Literati is a one day literary festival, a prelude to Carpe Diem the CBIT student festival which always boasts of some of the biggest events and performances. For example tomorrow they have Sreeram, the Indian Idol, performing and Vishal Shekhar to follow that. Now that is big. Anyway, this is the first time that CBIT decided to go with a full fledged one day literary festival with several events lined up for the day including quizzes, discussions, debates, short film reviews etc. I'd have loved to see a book review event there.

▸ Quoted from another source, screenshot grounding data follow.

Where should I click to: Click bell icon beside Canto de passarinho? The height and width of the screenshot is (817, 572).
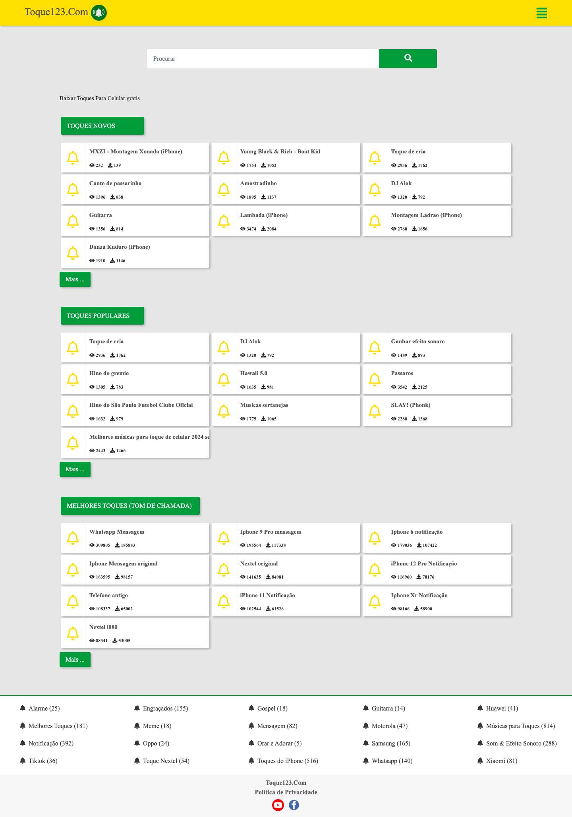pos(73,190)
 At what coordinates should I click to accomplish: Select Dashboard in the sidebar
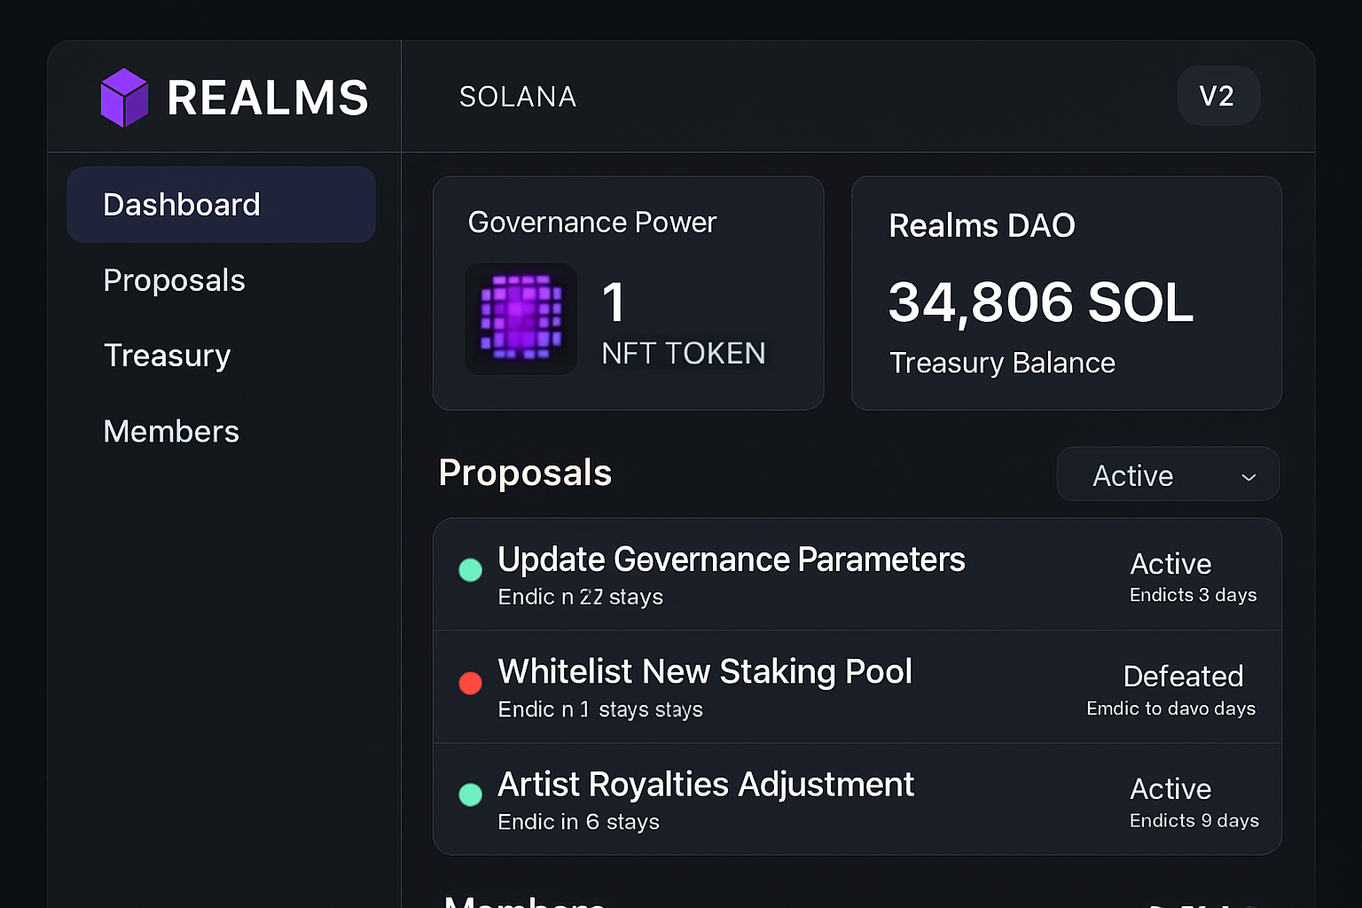(x=182, y=204)
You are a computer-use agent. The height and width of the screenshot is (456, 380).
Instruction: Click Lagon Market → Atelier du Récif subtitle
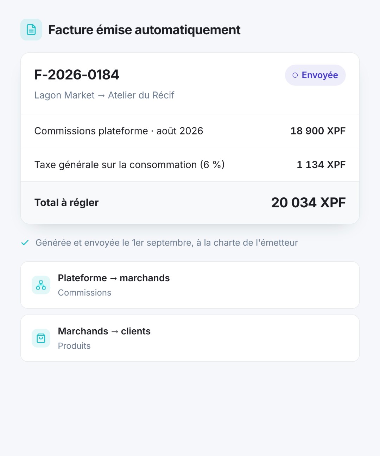click(104, 95)

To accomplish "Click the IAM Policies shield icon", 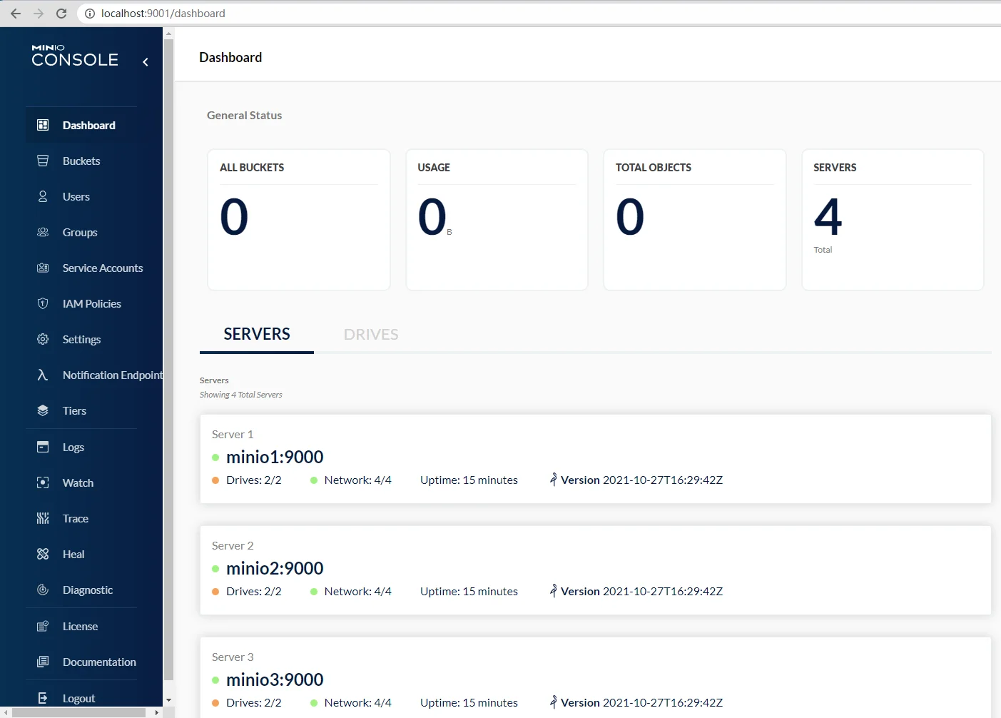I will [43, 303].
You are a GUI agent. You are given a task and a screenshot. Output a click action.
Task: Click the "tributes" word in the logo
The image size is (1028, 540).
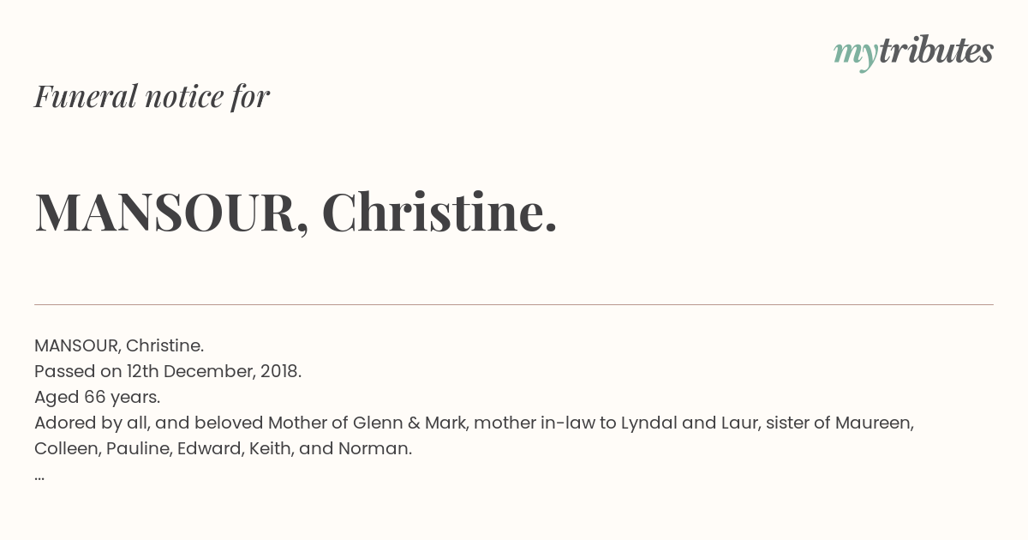coord(935,51)
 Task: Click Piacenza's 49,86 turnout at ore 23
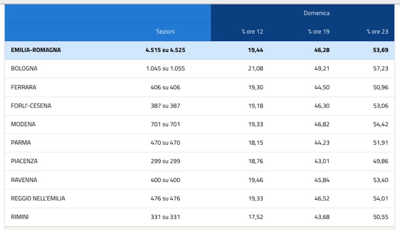pyautogui.click(x=380, y=161)
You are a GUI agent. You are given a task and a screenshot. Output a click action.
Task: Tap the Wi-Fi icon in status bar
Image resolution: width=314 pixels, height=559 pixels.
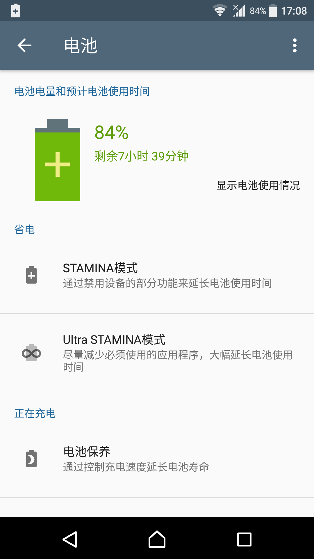pos(220,11)
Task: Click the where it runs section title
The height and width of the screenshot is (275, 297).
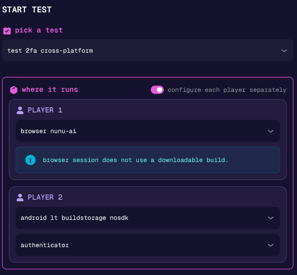Action: (x=50, y=90)
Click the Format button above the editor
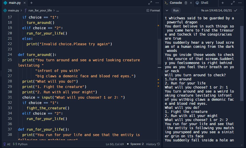Screen dimensions: 246x148 [x=154, y=11]
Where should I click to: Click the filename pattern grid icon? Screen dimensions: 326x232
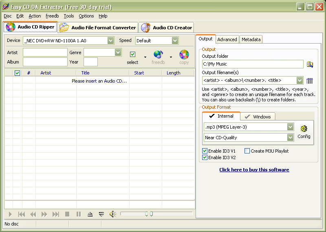[310, 81]
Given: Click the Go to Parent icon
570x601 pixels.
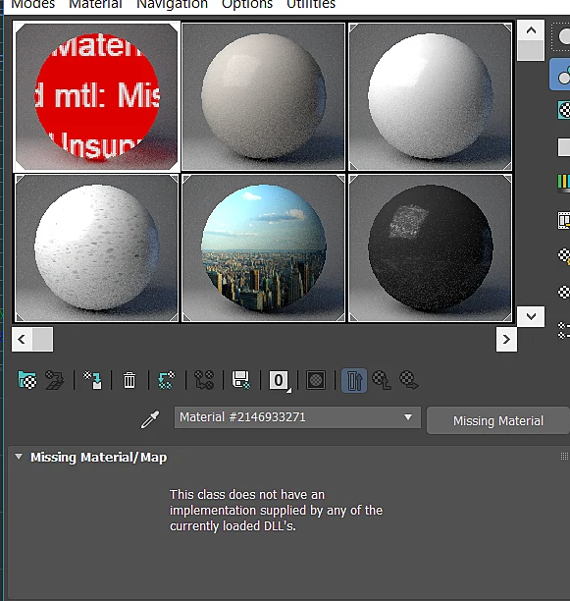Looking at the screenshot, I should pos(382,380).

In my mind CBIT was a place where several fo our close friends studied during the time we did our engineering. We from Osmania College of Engineering always had the best bonding (at least in those days) with the CBIT crowd and despite our arguments, matches, debates and other stuff where we always competed hard against one another we always got back together to enjoy the cultural show and the literary events at the end of the day. Maybe a chai at Hilton where students from both colleges mingled happily. So many of our friends come to mind - Madhav, Anjan, Vasu, Naresh, Parag, Nitin. Rajiv (a good cricketer), Rahi Prakash (from my All Saints days), Pardesi, Tara Prashant (their cricket captain), Abhay Jaiswal, Ravinder (from St. Paul's days) and so many more names that keep coming. We had our share of fun in the cricket matches we played at Endeavour (where we beat CBIT in a tight game - we were a stronger team) and in a return friendly game at CBIT where we beat them again, narrowly. They always came to our festivals and we always went to theirs. But never, did I step into a single literary and cultural event which seemed rather high brow and an unnecessary taxation of my mind on things I knew nothing about. Of course the lit and cul guys left us to ourselves knowing we were no good and that we'd only go to ogle at the 'literary' girls.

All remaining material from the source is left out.